Record set Block Start
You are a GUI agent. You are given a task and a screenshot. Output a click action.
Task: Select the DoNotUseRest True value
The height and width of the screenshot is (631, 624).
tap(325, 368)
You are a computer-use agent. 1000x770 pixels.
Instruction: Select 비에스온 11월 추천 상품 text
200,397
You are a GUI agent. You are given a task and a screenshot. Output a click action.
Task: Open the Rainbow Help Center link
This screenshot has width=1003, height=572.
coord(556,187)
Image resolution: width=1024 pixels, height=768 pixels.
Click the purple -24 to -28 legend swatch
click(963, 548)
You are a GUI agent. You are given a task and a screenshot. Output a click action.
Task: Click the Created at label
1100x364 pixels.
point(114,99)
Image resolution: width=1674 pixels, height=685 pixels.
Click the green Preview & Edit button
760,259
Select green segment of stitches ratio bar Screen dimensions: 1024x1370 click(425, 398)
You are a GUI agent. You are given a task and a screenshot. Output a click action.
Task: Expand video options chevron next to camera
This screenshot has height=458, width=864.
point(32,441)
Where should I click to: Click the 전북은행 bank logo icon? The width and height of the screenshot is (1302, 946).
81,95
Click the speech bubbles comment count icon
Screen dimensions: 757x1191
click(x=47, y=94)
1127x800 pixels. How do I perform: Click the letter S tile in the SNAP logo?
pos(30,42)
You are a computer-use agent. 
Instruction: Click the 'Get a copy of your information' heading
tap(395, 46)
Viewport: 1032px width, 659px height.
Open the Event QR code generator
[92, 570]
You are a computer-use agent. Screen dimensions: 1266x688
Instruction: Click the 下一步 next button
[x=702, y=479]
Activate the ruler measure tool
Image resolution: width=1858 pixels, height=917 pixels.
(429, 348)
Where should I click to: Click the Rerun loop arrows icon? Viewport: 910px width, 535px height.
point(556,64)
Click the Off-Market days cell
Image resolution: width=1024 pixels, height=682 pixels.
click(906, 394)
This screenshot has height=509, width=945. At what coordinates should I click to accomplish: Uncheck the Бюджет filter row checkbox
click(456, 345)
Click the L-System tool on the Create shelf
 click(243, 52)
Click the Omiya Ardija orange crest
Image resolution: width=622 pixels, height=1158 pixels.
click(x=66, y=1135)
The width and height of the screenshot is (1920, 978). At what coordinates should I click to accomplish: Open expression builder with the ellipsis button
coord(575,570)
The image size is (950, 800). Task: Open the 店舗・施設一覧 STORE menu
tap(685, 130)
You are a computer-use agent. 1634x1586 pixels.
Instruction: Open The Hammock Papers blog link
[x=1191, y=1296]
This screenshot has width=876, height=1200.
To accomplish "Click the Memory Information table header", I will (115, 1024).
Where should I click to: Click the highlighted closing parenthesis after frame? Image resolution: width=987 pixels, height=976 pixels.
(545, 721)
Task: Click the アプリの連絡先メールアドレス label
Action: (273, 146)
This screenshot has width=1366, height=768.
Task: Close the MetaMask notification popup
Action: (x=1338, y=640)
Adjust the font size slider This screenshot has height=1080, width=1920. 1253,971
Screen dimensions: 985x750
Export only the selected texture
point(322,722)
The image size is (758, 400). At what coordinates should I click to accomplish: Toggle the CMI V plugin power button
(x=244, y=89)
Record set Block End
Task directions:
Given the records above, restate word for word only the lines starting at the one with "Image resolution: width=1858" and ending at the one with "Click the Off-Market days cell".

Written answer:
Image resolution: width=1858 pixels, height=917 pixels.
(429, 348)
Where should I click to: Click the Rerun loop arrows icon? Viewport: 910px width, 535px height.
point(556,64)
Click the Off-Market days cell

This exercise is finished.